Each line from the one containing "Task: Open the" through the end of the data must be retyped exactly, and no other line.

• EXCERPTED DATA:
· · · · · · ·

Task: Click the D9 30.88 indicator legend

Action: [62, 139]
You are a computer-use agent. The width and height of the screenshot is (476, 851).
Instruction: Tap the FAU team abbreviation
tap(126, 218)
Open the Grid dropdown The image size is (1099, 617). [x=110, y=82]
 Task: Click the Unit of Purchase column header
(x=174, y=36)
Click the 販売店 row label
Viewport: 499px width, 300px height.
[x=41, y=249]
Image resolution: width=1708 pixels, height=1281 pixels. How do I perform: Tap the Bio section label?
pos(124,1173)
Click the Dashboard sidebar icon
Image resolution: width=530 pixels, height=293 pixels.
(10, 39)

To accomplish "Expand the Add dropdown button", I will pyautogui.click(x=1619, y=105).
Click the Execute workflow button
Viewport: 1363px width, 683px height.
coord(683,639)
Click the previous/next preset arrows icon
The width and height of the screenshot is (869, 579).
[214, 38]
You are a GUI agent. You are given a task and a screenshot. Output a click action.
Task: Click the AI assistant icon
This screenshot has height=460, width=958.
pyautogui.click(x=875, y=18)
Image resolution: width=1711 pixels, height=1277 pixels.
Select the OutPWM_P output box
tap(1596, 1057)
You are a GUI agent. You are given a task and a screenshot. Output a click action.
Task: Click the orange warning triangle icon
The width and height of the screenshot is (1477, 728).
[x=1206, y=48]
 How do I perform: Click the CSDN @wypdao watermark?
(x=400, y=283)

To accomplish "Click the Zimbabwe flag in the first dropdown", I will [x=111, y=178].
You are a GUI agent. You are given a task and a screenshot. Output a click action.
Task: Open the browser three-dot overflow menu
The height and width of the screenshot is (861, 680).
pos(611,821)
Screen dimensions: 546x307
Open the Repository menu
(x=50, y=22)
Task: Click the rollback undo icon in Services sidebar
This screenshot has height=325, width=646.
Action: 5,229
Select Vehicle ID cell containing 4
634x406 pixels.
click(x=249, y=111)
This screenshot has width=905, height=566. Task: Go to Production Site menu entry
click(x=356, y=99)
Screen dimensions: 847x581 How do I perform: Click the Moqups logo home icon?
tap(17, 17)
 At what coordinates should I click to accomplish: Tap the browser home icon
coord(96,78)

· · · · · · ·

• EXERCISE RESPONSE:
Task: Open the browser three-dot overflow menu
The height and width of the screenshot is (861, 680).
pos(611,821)
Screen dimensions: 546x307
Open the Repository menu
(x=50, y=22)
Task: Click the rollback undo icon in Services sidebar
This screenshot has height=325, width=646.
Action: 5,229
Select Vehicle ID cell containing 4
634x406 pixels.
click(x=249, y=111)
This screenshot has width=905, height=566. Task: Go to Production Site menu entry
click(x=356, y=99)
Screen dimensions: 847x581 How do I perform: Click the Moqups logo home icon?
tap(17, 17)
 At what coordinates should I click to accomplish: Tap the browser home icon
coord(96,78)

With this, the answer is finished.